INFORMATION PROVIDED START

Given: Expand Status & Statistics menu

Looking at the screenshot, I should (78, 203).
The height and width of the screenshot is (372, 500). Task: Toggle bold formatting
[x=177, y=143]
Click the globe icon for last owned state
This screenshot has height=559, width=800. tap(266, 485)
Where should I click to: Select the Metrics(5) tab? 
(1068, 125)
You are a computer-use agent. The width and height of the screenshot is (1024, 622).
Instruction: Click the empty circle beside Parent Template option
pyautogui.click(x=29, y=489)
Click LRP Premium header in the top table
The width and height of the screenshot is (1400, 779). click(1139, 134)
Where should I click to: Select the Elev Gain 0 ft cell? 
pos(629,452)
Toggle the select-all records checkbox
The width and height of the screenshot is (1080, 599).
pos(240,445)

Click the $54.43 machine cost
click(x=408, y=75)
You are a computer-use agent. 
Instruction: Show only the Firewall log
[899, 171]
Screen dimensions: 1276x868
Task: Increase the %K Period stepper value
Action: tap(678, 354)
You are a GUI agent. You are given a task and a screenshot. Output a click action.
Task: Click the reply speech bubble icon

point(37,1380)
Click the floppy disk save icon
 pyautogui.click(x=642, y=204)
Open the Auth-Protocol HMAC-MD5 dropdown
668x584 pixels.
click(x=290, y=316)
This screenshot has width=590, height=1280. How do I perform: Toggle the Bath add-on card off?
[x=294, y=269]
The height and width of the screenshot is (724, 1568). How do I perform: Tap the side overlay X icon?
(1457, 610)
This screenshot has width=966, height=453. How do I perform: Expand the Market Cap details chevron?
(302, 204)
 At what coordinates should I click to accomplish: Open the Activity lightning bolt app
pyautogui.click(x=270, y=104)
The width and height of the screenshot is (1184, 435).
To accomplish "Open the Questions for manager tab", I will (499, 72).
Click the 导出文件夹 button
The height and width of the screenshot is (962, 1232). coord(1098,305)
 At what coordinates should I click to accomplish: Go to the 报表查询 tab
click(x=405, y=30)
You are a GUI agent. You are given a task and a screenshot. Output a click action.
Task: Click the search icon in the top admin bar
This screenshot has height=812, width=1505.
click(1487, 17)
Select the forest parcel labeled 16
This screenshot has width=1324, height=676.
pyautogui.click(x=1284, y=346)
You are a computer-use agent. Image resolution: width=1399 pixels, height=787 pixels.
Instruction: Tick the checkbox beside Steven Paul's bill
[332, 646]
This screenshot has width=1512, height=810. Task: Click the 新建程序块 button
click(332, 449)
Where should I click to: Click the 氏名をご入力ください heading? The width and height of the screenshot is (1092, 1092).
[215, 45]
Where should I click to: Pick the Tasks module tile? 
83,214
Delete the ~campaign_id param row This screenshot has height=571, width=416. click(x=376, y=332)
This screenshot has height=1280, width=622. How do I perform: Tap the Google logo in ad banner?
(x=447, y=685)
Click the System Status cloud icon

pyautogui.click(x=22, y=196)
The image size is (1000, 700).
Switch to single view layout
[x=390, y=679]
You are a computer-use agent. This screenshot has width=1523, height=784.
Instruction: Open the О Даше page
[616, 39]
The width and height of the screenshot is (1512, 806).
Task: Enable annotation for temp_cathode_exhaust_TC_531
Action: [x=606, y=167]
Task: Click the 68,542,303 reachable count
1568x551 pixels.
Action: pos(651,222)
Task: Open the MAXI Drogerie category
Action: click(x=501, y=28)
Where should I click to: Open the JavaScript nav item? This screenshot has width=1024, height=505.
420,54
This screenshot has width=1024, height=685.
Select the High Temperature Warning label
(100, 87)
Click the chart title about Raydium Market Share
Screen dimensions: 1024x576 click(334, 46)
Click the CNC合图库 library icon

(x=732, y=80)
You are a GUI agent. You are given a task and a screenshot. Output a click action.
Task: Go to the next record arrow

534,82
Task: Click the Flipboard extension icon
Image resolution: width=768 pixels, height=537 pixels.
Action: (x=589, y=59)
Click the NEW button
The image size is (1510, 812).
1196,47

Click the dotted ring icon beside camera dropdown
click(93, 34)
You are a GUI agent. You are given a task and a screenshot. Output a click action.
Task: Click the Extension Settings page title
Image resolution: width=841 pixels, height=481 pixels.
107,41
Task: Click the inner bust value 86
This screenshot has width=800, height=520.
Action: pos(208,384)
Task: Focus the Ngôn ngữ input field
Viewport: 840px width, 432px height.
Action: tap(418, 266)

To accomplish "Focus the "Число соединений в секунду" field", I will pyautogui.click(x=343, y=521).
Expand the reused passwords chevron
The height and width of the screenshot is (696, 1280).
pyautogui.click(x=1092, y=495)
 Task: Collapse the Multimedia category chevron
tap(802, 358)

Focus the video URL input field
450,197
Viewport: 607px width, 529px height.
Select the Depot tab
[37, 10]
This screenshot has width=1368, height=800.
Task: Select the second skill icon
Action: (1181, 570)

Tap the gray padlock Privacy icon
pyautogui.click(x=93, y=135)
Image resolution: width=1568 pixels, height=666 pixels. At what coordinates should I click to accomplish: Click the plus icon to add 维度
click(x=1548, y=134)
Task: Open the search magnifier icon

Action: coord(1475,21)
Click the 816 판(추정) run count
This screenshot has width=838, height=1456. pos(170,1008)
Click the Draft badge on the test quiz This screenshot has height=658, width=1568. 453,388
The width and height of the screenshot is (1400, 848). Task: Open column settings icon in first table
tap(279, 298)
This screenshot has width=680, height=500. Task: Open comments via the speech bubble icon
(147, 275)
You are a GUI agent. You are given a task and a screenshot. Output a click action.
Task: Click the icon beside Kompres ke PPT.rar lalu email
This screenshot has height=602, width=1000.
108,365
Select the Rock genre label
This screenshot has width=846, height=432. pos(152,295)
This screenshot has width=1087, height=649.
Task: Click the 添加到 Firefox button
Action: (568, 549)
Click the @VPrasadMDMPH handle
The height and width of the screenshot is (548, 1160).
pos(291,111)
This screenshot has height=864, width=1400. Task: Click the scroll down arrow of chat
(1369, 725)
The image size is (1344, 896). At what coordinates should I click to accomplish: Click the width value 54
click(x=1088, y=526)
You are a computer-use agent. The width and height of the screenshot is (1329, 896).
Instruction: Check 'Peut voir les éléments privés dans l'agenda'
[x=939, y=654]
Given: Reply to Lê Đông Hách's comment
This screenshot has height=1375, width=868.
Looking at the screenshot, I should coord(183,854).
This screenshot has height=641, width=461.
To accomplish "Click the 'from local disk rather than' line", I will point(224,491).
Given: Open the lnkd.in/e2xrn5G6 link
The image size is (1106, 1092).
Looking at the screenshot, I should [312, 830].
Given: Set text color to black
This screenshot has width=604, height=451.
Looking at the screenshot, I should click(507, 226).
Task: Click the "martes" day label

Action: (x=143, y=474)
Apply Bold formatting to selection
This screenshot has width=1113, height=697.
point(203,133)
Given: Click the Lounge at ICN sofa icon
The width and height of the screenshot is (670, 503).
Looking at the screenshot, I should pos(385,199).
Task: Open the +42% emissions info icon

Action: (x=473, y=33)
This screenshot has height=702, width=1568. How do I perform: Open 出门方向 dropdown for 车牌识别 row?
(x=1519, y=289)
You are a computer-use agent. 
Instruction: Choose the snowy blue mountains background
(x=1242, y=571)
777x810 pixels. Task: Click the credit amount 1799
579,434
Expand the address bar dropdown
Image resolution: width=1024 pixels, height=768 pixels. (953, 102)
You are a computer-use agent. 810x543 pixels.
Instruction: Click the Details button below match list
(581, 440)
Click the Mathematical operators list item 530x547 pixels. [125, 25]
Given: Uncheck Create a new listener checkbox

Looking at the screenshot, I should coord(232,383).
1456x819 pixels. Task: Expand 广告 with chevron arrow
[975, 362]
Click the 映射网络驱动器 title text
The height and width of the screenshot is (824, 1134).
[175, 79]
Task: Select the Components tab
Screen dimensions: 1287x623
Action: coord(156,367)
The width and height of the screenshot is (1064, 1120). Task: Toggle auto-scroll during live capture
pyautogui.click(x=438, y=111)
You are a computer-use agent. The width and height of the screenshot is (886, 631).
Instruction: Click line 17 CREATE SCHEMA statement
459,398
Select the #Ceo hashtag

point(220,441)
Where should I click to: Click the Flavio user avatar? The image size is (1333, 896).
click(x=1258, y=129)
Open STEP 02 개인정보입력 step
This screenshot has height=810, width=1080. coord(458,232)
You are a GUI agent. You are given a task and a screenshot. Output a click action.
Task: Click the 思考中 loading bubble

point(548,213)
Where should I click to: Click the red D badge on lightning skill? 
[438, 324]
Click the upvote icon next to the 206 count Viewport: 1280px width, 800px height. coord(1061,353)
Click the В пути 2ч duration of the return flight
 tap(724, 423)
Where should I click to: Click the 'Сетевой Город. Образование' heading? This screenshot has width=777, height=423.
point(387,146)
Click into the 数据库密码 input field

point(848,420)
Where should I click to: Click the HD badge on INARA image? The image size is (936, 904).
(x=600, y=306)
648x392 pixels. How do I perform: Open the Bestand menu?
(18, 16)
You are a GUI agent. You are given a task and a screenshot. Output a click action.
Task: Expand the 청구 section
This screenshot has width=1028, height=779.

INFORMATION PROVIDED END

Please give an exact copy of the entries above, from the line with "At what coordinates should I click to accomplish: Go" down to the line with "Task: Click the search", inclusive, and nothing else.

 At what coordinates should I click to accomplish: Go to the 报表查询 tab
click(x=405, y=30)
You are a GUI agent. You are given a task and a screenshot. Output a click action.
Task: Click the search icon in the top admin bar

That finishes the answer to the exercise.